The Health Sciences Libraries Group (HSLG) has been a special interest group of the Library Association of Ireland since 1982, with a recent average of about 50 members. We have an annual conference, annual general meeting, virtual journal club, email discussion list, e-newsletter, website, and hold regular continuing professional development (CPD) and networking events. The committee manages governance and activities on behalf of members. To meet expectations, we needed to obtain their views on the resources and services provided by the group, the aspects that are most important to them, and their reasons for membership. We also wanted to understand why some health librarians in Ireland are not members of our group. We conducted a literature search and developed an online survey that was made available in November 2021.


Literature Review


A search of ProQuest Library Science database in September 2021 using the term “library association” gave a useful overview of available literature. This was followed by checking of reference lists, and a search of library association websites. Two aspects were of particular interest: the questions used in past survey studies and the themes that emerged from texts. Four identified themes related to what members may expect to contribute and receive through association membership: (1) expertise - professional development, (2) community - connecting and engaging, (3) profession - sustaining and strengthening, (4) support - financial and organizational supports.


The Chartered Institute of Library and Information Professionals’ (n.d.-c) five-year action plan has four value propositionscommunity, expertise, representation, and recognition—that are similar to our first three themes. Although “support” may be subsumed within the other themes, for the purpose of examining membership, keeping it separate is useful for highlighting potential barriers or facilitators to joining or engaging in an association.


Themes were identified in a range of articles. Some were descriptive commentaries or desk research about the value of library associations (Broady‐Preston, 2006; Chase, 2019; DiMauro, 2011; Joint, 2007; Lumpkin, 2016; Morrison, 2004; Wise, 2012). Other articles involved primary research, including studies that indirectly referenced the role of library associations, such as Corcoran & McGuinness (2014) who interviewed academic librarians about CPD, and studies that directly researched the subject. For example, in their 2020 study, Garrison and Cramer (2021) received 140 complete responses when surveying business librarians about what they wanted from their professional associations. Henczel (2014) used a phenomenological approach to study the impact of library associations.
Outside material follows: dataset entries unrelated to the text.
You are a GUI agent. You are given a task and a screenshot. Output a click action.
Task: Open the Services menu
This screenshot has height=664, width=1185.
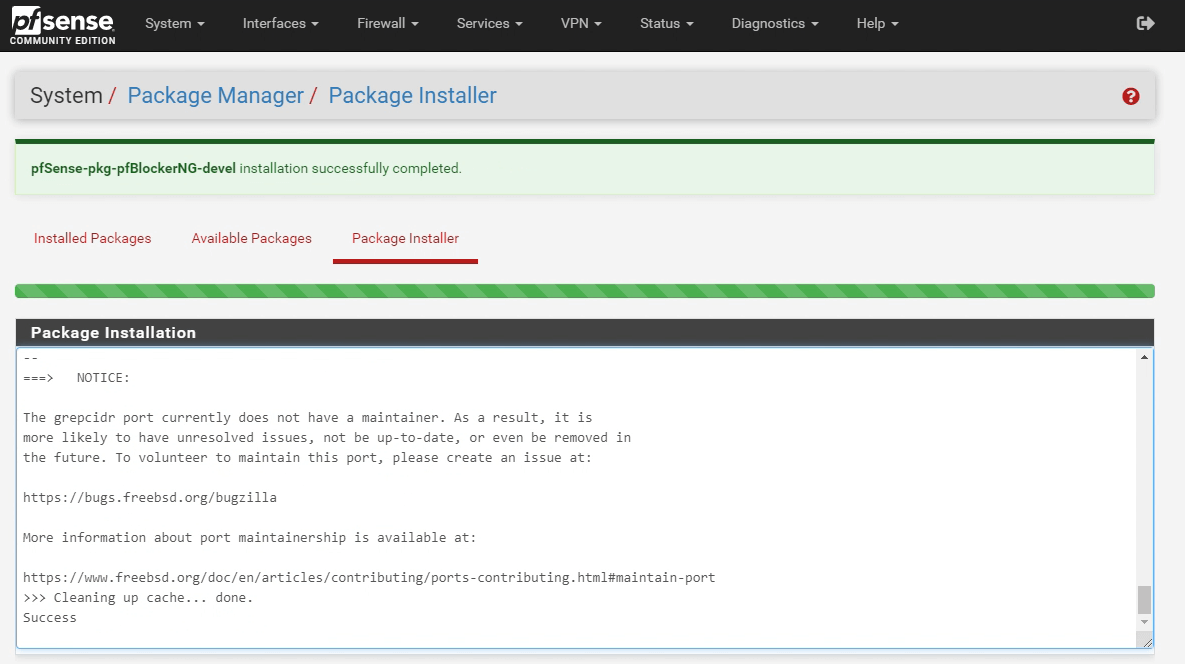point(489,23)
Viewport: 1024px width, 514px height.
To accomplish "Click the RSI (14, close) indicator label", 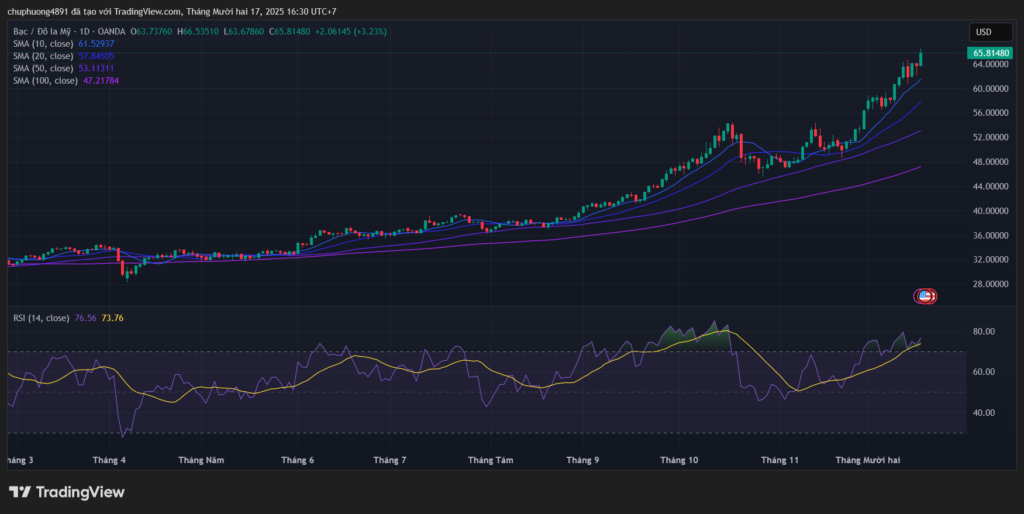I will (x=41, y=318).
She conducted 52 semi-structured interviews with members of national library associations, providing a wealth of information. Spaulding & Maloney (2017) also looked at impact, asking how belonging to and participating in a professional association as a student impacted careers. They reported on 1,869 responses from their online survey. Frank (1997) conducted focus groups on the value of being active in professional organizations. In the same year, Kamm (1997) received 116 responses to her U.S. survey on how members make decisions about their library association.


Identified Themes Related to Library Association Membership


Expertise - Professional Development


One of the common themes in the literature on library associations is the provision of continuing professional development (CPD), including access to training and skills building through attendance at courses, workshops, conferences, and webinars (Henczel, 2016b). New knowledge, competencies, and skills gained through this CPD were viewed as a means of boosting resumes (Schwartz, 2016). While active participation in associations demonstrated engagement, leading to career enhancement (Frank, 1997; Garrison & Cramer, 2021; Spaulding & Maloney, 2017) and opportunities for research and publication (Chase, 2019; Wise, 2012). Lachance (2006) remarked that “No library association can survive, sustain, grow, or remain relevant in the modern age if it does not address members' educational needs and provide innovative learning solutions that lower barriers to access” (p. 9).
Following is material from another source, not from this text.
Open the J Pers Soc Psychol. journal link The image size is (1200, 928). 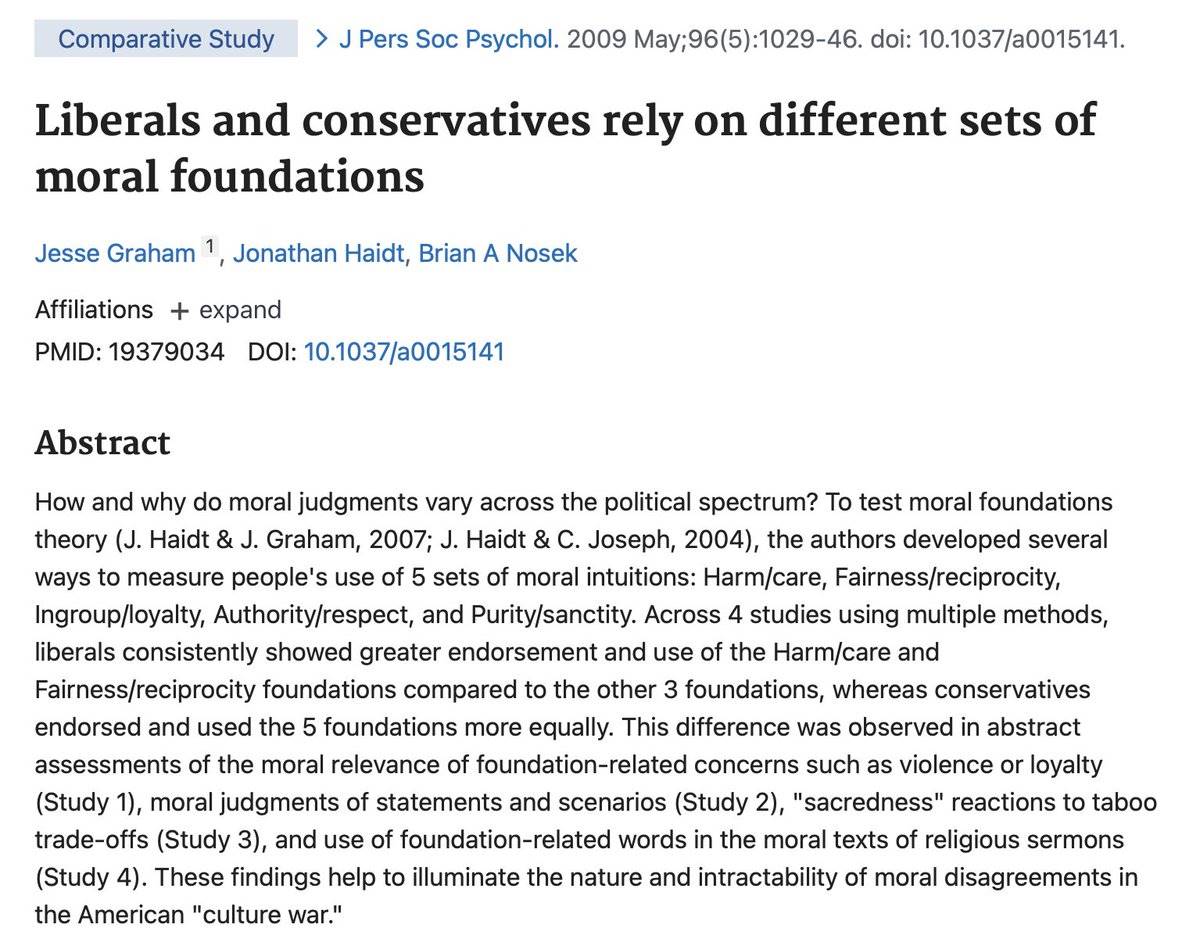click(449, 40)

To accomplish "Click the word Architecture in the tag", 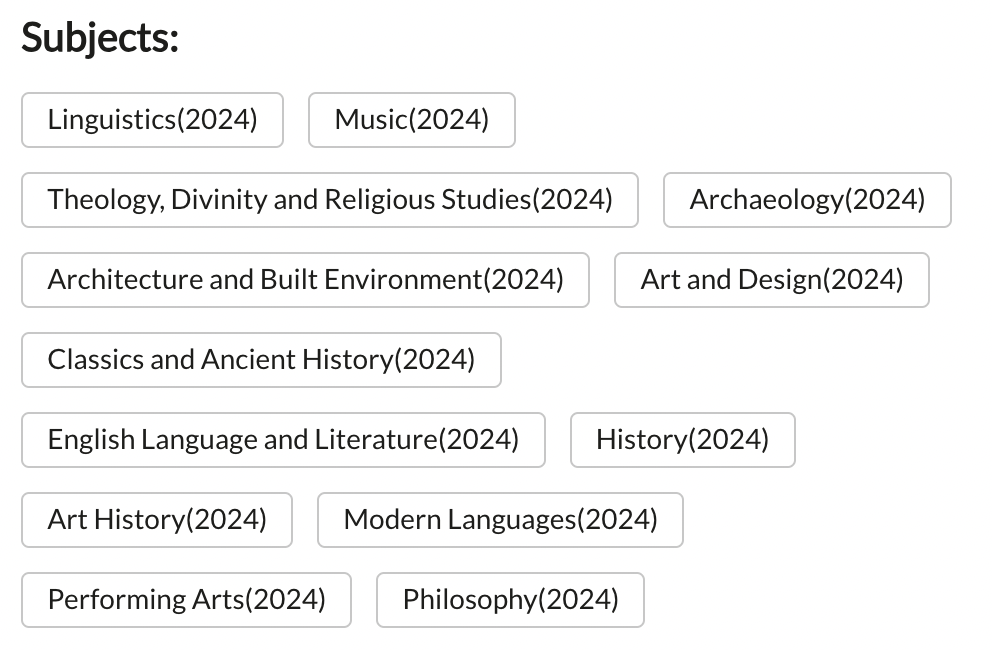I will 125,280.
Most associations facilitate professional accreditation pathways that encourage CPD and provide specialist professional competency standards to guide learning. Henczel (2014) found that professional registration was regarded by her study participants as a reason for joining associations, retaining membership, and becoming more participative in association activities. Registration and certification are available through associations such as the Australian Library and Information Association (ALIA), CILIP (UK), and the Library and Information Association of New Zealand Aotearoa (LIANZA). These schemes list multiple benefits for participation, including increasing the standing of the profession, recognising professional excellence and CPD, and providing a mechanism for employers to coach and develop staff (LIANZA, n.d.), increased status, earnings, and recognition of abilities, skills, and experience (CILIP, n.d.-e). Changes in skills and competences also came about through participation in association activities (Henczel, 2014).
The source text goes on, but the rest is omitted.